**EXERCISE REQUIREMENTS:**
In the material below, find the line with "Task: Filter results by Invoice" and the line with "Select the Пропущені column header", then output those two lines and every line between them, exactly.

**EXERCISE INPUTS:**

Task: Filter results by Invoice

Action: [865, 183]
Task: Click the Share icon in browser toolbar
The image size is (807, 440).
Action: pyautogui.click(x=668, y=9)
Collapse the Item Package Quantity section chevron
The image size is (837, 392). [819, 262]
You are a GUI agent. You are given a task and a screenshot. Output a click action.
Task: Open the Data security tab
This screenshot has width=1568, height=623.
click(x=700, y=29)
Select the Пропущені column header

==

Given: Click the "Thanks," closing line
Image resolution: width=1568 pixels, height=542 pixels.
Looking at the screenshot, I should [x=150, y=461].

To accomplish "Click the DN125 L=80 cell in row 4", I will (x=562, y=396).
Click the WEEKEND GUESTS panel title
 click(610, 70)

* * *

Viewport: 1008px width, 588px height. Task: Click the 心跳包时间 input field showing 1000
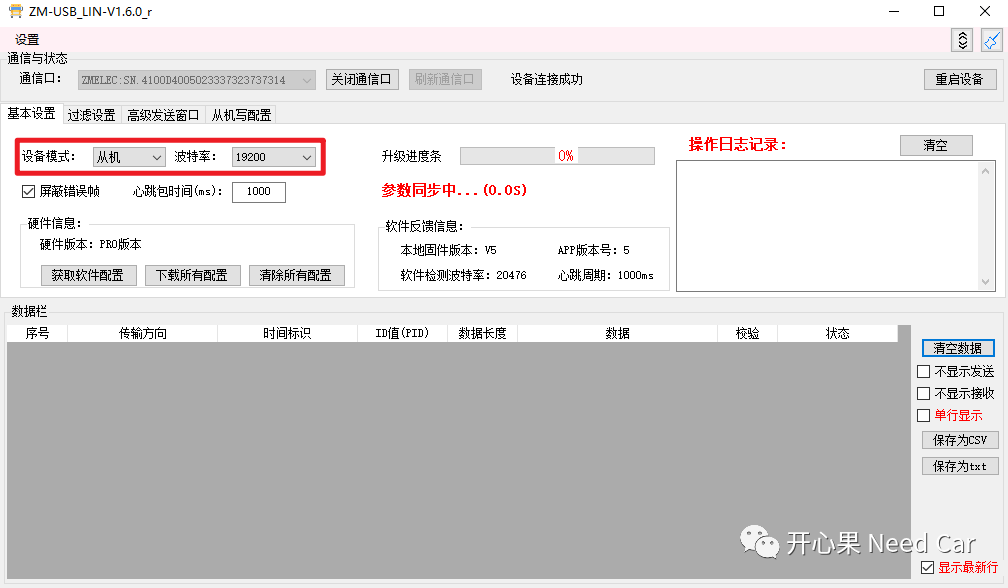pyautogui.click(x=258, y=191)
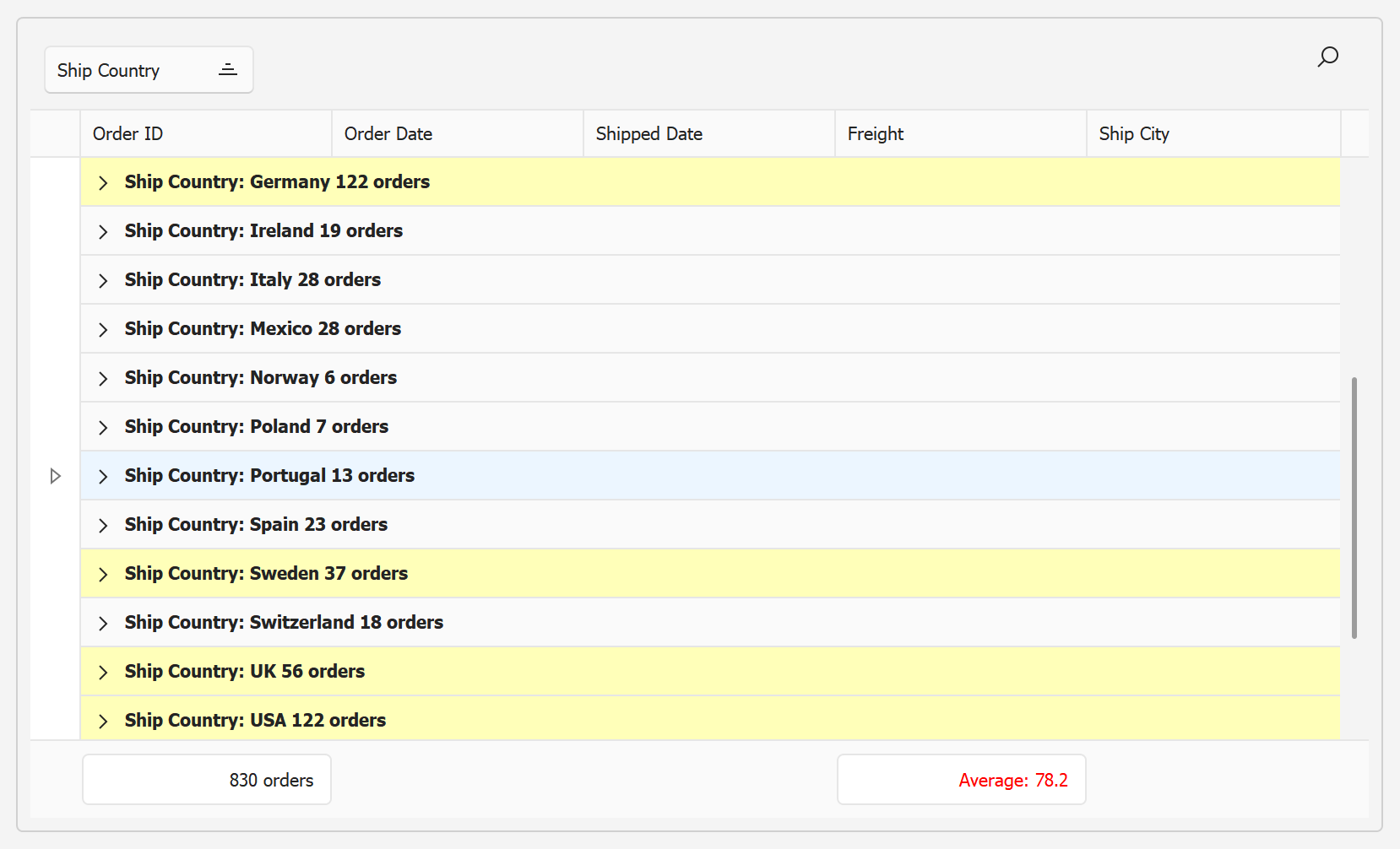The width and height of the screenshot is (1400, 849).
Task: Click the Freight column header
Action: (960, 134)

**SOLUTION BELOW:**
Task: Filter results by Invoice

Action: [865, 183]
Task: Click the Share icon in browser toolbar
The image size is (807, 440).
Action: pyautogui.click(x=668, y=9)
Collapse the Item Package Quantity section chevron
The image size is (837, 392). [819, 262]
You are a GUI agent. You are given a task and a screenshot. Output a click action.
Task: Open the Data security tab
This screenshot has width=1568, height=623.
click(x=700, y=29)
Select the Пропущені column header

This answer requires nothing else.